2. Grant date of 05/22/2001, exercisable as to 258.75 shares on each of 05/22/02, 05/22/03, 05/22/04, 05/22/05. This option was previously reported as 207 shares at an option price of $10.697 but the number of shares, option price and number of exercisable shares have been adjusted due to a 5 for 4 stock split on 12/28/05.
3. Grant date of 05/21/2002, exercisable as to 515.625 shares on each of 05/21/03, 05/21/04, 05/21/05, 05/21/06. This option was previously reported as 1,050 shares at an option price of $14.182 but the number of shares, option price, and number of exercisable shares have been adjusted due to a 5 for 4 stock split on 12/28/05.
4. Grant date of 05/25/2004, exercisable as to 125 shares on each of 05/25/05, 05/25/06, 05/25/07, 05/25/08. This option was previously reported as 400 shares at an option price of $24.86 but the number of shares, option price, and number of exercisable shares have been adjusted due to a 5 for 4 stock split on 12/28/05.
5. Grant date of 10/31/2005, exercisable as to 250 shares on each of 10/31/06, 10/31/07, 10/31/08, 10/31/09. This option was previously reported as 800 shares at an option price of $25.25 but the number of shares, option price, and number of exercisable shares have been adjusted due to a 5 for 4 stock split on 12/28/05.

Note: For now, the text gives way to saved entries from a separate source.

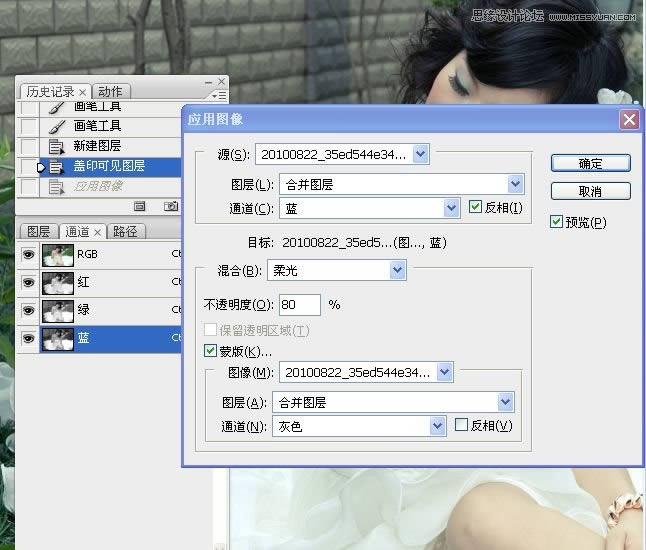The width and height of the screenshot is (646, 550).
Task: Minimize the history panel group
Action: tap(208, 81)
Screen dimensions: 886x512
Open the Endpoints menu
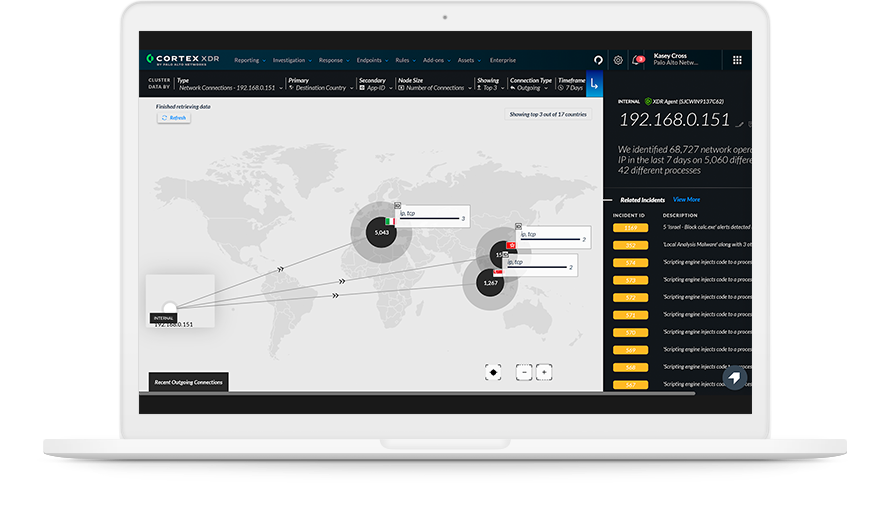(x=372, y=60)
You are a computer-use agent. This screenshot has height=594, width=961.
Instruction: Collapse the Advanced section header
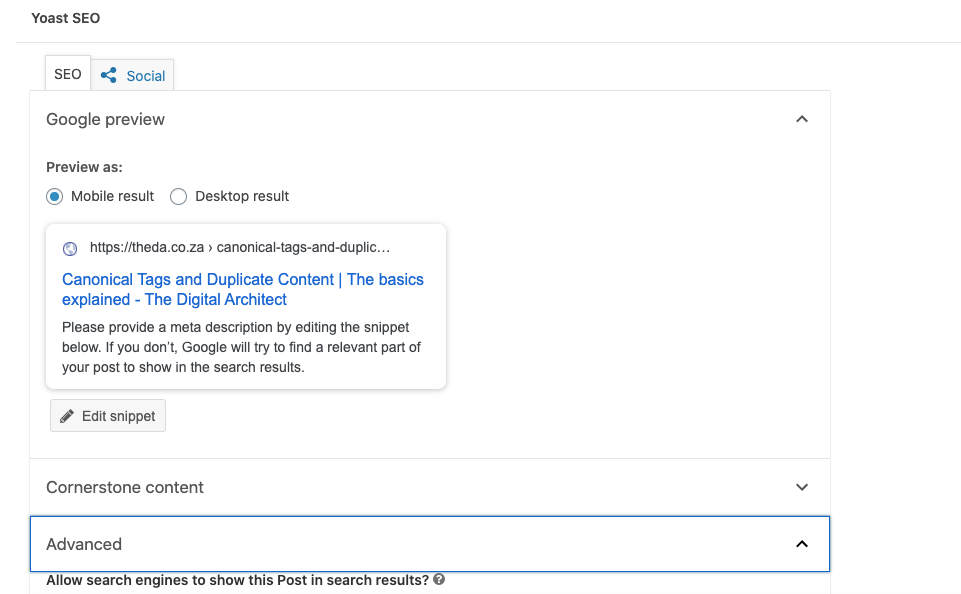[430, 544]
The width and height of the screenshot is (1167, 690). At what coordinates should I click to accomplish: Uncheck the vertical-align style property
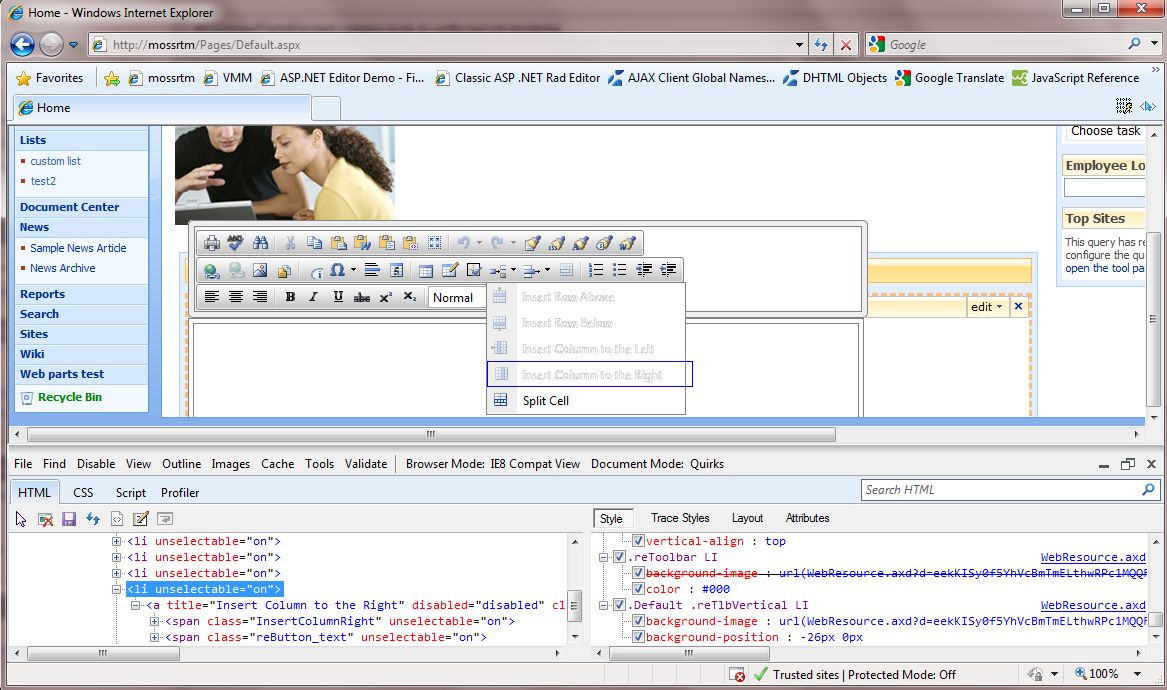click(x=639, y=541)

Kurt R Weise POA, On Behalf of Kevin P Johnson 01/31/2007
** Signature of Reporting Person Date
Reminder: Report on a separate line for each class of securities beneficially owned directly or indirectly.
* If the form is filed by more than one reporting person, see Instruction 4 (b)(v).
** Intentional misstatements or omissions of facts constitute Federal Criminal Violations See 18 U.S.C. 1001 and 15 U.S.C. 78ff(a).
Note: File three copies of this Form, one of which must be manually signed. If space is insufficient, see Instruction 6 for procedure.